_Text extract_:
====================
2013 Emakumeen Euskal Bira

Race details
- Dates: 6–9 June 2012
- Stages: 4
- Distance: 296.9 km (184.5 mi)

Results
- Winner / Emma Johansson / (Orica–AIS)
- Second / Elisa Longo Borghini / (Hitec Products UCK)
- Third / Evelyn Stevens / (Team Specialized–lululemon)
- Points / Marianne Vos / (Rabobank-Liv Giant)
- Mountains / Elisa Longo Borghini / (Hitec Products UCK)
- Team / Orica–AIS

= 2013 Emakumeen Euskal Bira =

The 2013 Emakumeen Euskal Bira will be the 26th edition of the Emakumeen Bira, a women's cycling stage race in Spain. It was rated by the UCI as category 2.1, and was held between 6 and 9 June 2013.

==Stages==
===Stage 1===
- 6 June 2013 – Iurreta to Iurreta, 91.3 km
The first stage ended with a bunch sprint.
====================
_Source data_:
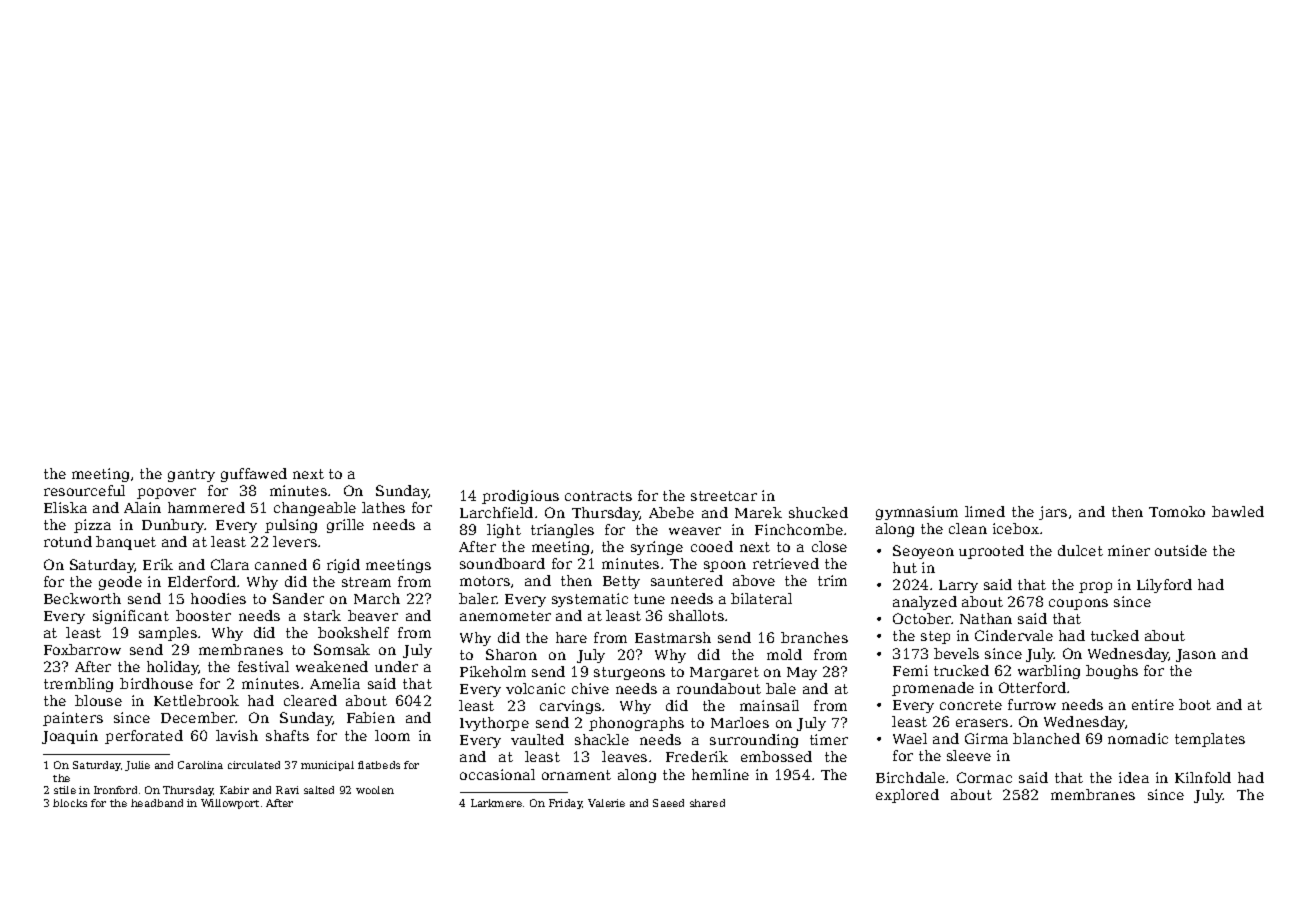 This page has width=1308, height=924. Describe the element at coordinates (958, 586) in the page. I see `Larry` at that location.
====================
_Task list_:
1. Please summarize the text on the 2013 Emakumeen Euskal Bira in two sentences.
2. Answer these questions from the text on the 2013 Emakumeen Euskal Bira:
(a) Who won the points classification?
(b) How long was stage 1?
(c) What category did the UCI give the race?
3. Reproduce everything in the text on the 2013 Emakumeen Euskal Bira from "- Second / Elisa" down to "9 June 2013.".

_Exercise results_:
1. The 2013 Emakumeen Euskal Bira is the 26th edition of a women's cycling stage race in Spain, rated category 2.1 by the UCI and run over four stages covering 296.9 km. Emma Johansson of Orica–AIS won ahead of Elisa Longo Borghini and Evelyn Stevens, and the first stage, from Iurreta to Iurreta, ended with a bunch sprint.

2.
(a) Marianne Vos (Rabobank-Liv Giant)
(b) 91.3 km
(c) 2.1

3.
- Second / Elisa Longo Borghini / (Hitec Products UCK)
- Third / Evelyn Stevens / (Team Specialized–lululemon)
- Points / Marianne Vos / (Rabobank-Liv Giant)
- Mountains / Elisa Longo Borghini / (Hitec Products UCK)
- Team / Orica–AIS

= 2013 Emakumeen Euskal Bira =

The 2013 Emakumeen Euskal Bira will be the 26th edition of the Emakumeen Bira, a women's cycling stage race in Spain. It was rated by the UCI as category 2.1, and was held between 6 and 9 June 2013.